* [Extract provided]
#####

A website from the Massachusetts Historical Society; founded 1791.

Browsing: Papers of John Adams, Volume 10

Docno: ADMS-06-10-02-0117-0008

Author: Adams, John
Recipient: Calkoen, Hendrik
Date: 1780-10-10

7. To Hendrik Calkoen

Letter 7

[salute] Sir

Your seventh Inquiry is, whether the common People in America, are not inclined, nor would be able to find sufficient means, to frustrate by Force, the good Intentions of the skilful Politicians?
In answer to this, it is sufficient to say, that the Commonalty have no need to have recourse to Force, to oppose the Intentions of the skillful: because the Law and the Constitution authorize the common People to choose Governors and Magistrates every year: so that they have it constantly in their power, to leave out any Politician however skillful, whose Principles, Opinions or Systems they don't approve.
The difference however in that Country is not so great as it is in some others between the Common People and the Gentlemen, for Noblemen they have none. There is no Country where the Common People, I mean the Tradesmen, the Husbandmen, and the labouring People have such Advantages of Education, as in that: and it may be truly said that their Education, their Understanding and their Knowledge is as nearly equal as their Birth, Fortune, Dignities and Titles.

#####

* [Data shown]
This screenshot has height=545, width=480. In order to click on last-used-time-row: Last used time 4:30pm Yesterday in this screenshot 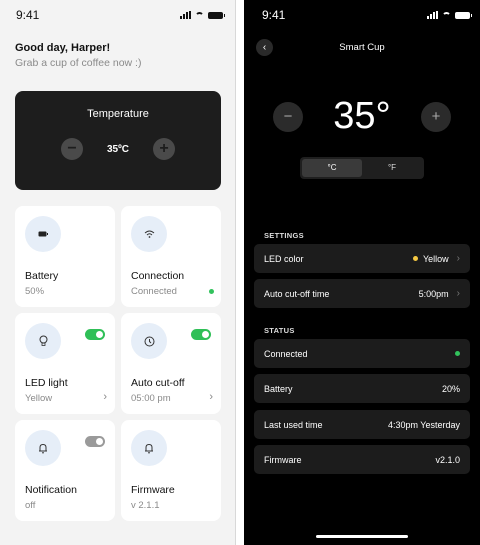, I will do `click(362, 424)`.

#####

* [Problem 1]
Could you rewrite everything from "Docno: ADMS-06-10-02-0117-0008" down to "the skilful Politicians?" in the Adams letter to Calkoen, with "Question" in place of "Inquiry"?
* [Problem 2]
Can you carry on the Adams letter to Calkoen from its last sentence?
The listing has no connection to the Adams letter.

* [Written answer 1]
Docno: ADMS-06-10-02-0117-0008

Author: Adams, John
Recipient: Calkoen, Hendrik
Date: 1780-10-10

7. To Hendrik Calkoen

Letter 7

[salute] Sir

Your seventh Question is, whether the common People in America, are not inclined, nor would be able to find sufficient means, to frustrate by Force, the good Intentions of the skilful Politicians?

* [Written answer 2]
It is therefore certain, that whenever the Common People shall determine upon Peace, or Submission, it will be done. But of this there is no danger. The Common People, are the most unanimously determined against Great Britain of any: it is the War of the Common People; it was undertaken by them, and has been and will be supported by them.
The People of that Country often rose in large Bodies, against the Measures of Government, while it was in the Hands of the King. But there has been no Example of this sort, under the new Constitutions, excepting one which is mentioned in General How's Narrative in the back part of North Carolina.1 This was owing to Causes so particular, that it rather serves to shew the Strength of the American Cause in that State, than the Contrary.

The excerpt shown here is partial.